Thursday, April 29, 2010

TCM Film Fest: Day 4: SUNNYSIDE UP, THE KING OF COMEDY, and METROPOLIS

EDITOR'S NOTE: This post originally appeared on FilmRadar.com.

Anyone who's seen Janet Gaynor's great silent work in F.W. Murnau's Sunrise knows that she's a wonderfully expressive performer with great screen presence. Singing and dancing is a different story, however, and with the advent of sound, Gaynor was among many stars of the era who had to prove themselves to audiences all over again. 1929 musical "Sunnyside Up" proved that Gaynor could not only make an effective tranistion to talkies, but that she also had a great flair for comedy. One of the first movie musicals, "Sunnyside Up" screened at the TCM fest on Sunday in a print beautifully restored by the Museum of Modern Art. A simple story of a girl from the tenements who falls in love with a man of means from Southampton(Charles Farrell), the film tells the story at a leisurely pace that allows the viewer to become fully immersed in both worlds.



"Sunnyside Up" is pretty innocent stuff, with one exception.

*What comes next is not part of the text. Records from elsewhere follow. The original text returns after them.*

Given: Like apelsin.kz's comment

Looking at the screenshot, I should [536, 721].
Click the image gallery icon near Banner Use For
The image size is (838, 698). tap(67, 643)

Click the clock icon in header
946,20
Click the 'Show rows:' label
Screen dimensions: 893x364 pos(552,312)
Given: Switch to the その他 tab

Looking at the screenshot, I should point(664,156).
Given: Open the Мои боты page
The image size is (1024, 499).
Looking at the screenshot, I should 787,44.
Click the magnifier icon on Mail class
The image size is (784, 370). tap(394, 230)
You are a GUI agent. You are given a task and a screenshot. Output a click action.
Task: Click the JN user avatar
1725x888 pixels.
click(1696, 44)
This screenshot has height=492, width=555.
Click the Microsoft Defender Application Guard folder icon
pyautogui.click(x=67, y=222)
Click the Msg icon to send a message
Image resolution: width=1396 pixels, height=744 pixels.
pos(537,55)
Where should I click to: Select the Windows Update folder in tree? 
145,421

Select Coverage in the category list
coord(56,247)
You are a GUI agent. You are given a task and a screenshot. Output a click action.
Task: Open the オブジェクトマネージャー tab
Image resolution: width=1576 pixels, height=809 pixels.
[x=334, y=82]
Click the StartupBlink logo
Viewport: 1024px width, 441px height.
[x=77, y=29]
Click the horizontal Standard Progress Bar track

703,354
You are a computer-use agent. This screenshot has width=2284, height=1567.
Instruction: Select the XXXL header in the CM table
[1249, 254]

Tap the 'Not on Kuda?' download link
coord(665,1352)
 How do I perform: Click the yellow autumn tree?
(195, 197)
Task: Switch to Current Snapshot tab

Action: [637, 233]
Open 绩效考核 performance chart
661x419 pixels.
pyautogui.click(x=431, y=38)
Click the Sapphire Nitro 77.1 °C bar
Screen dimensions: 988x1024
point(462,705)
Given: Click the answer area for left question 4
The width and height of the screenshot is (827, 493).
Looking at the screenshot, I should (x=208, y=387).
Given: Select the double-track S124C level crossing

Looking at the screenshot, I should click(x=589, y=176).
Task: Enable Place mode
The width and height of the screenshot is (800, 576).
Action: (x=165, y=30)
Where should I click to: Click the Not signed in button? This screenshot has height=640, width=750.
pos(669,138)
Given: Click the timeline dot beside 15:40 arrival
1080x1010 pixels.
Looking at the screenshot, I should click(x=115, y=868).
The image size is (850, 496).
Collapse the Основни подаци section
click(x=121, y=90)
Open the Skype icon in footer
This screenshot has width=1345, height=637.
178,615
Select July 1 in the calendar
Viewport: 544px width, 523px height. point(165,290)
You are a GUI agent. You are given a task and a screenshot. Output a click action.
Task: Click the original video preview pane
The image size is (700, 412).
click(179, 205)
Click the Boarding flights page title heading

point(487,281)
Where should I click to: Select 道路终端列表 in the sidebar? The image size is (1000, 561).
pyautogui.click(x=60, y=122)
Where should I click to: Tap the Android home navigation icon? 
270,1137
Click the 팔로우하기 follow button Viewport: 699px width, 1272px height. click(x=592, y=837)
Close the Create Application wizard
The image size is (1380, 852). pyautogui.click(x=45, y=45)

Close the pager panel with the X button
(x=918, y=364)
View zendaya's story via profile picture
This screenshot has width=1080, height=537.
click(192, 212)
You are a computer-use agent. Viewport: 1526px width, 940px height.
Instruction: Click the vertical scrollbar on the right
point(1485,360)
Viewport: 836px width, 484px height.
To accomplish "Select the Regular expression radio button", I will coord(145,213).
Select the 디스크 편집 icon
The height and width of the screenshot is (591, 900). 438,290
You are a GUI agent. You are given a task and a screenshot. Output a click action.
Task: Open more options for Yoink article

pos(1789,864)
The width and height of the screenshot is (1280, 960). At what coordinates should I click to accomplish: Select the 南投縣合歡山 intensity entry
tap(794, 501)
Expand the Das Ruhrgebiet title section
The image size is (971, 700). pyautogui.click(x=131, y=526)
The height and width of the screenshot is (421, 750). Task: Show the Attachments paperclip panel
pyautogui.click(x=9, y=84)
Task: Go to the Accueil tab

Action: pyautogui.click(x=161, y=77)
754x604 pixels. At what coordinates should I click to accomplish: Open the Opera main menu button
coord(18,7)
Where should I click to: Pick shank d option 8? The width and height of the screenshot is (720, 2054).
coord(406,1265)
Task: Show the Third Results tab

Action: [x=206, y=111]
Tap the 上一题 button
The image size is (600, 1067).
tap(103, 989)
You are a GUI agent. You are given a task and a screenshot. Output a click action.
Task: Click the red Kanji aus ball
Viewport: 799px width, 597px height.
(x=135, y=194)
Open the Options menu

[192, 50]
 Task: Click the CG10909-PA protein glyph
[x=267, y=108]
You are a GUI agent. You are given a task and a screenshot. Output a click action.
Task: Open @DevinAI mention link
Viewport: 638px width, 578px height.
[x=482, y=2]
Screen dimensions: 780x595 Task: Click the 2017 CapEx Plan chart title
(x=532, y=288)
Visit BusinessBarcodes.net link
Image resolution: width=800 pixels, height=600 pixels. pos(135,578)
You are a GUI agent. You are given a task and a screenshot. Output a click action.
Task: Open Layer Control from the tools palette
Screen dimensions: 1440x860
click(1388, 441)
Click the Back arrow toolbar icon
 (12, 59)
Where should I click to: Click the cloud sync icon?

At Ferrell's request, Gaynor's character and her friends agree to perform at a summer seaside charity show. The first number we see is called "Turn On the Heat", and that's exactly what the pre-code company proceed to do. Beginning as an eskimo number set on an ice flow, the performers shed their parkas for bikinis, the ice gradually melts into a tropical paradise complete with inflatable bananas, and by the end of the number, the entire company is writhing on the ground in ways that would have had the Production Code censors turning somersaults. Fortunately for those who missed the screening, the sequence is available on YouTube, embedded below. FilmRadar site owner Karie Bible described the sequence perfectly as "pre-code on crack".






Of course, in the end, true love prevails, and everyone definitely leaves the theatre with their sunnyside up.


Martin Scorsese's 1983 gem "The King of Comedy" opens with Ray Charles' "Come Rain or Come Shine", but there's not much light that streams through in this look at the perils of celebrity. Jerry Lewis turns in what's easily his most accomplished dramatic performance as the Carson-esque talk show host Jerry Langford, and Robert DeNiro manages a unique comic creepiness as "self-styled" stand up comic Rupert Pupkin. Lewis had been scheduled to introduce the screening, but cancelled for undisclosed reasons after the TCM Fest programs went to press. Regardless, the film was screened in a sparkling new print, and Scorsese's tale of of a comic who kidnaps a talk show host in order to get on national television seems even more relevant now than it did on its original release.

Perhaps due to Lewis' cancellation, there were a lot of empty seats in Grauman's Chinese for "The King of Comedy" screening. Not so for the final festival screening at the historic venue. The influence of "Metropolis" on both film culture and the culture at large can hardly be overstated, and TCM closed their first festival with the North American premiere of the most complete version of Lang's film yet available. Upon it's original release, nearly an hour of footage was immediately cut from Lang's film, and over the film has resurfaced in a number of different restored versions. The most definitive version to date was released by Kino in 2002, and it seemed like that was the closest thing to "Metropolis" that modern audiences were likely to see. All that changed in 2008, when a 16 mm print of Lang's original version was discovered in Argentina. In the entire film, only one scene was damaged beyond repair, and the audience at Sunday's premiere was treated to an epic 2 1/2 hour version of the film. The 16 mm footage was incorporated into the earlier Kino version, and the whole film was lifted to new heights by live acccompaniment from the Alloy Orchestra.

TCM host Robert Osborne introduced the screening, and set a poignant tone for the evening by mentioning some of the encounters he'd had with TCM fans over the course of the festival. Where Osborne revealed he'd always thought of TCM as fine entertainment, he revealed that he'd been approached by viewers who'd turn the channel on for comfort in the face of unemployment, or illness, or a bad divorce. Osborne seemed genuinely moved by these interactions, and he got the whole theatre fired up by officially announcing that the TCM fest would return to Hollywood for another run in 2011. The audience erupted in applause, but once the lights went down and the music began, Fritz Lang had their undivided attention.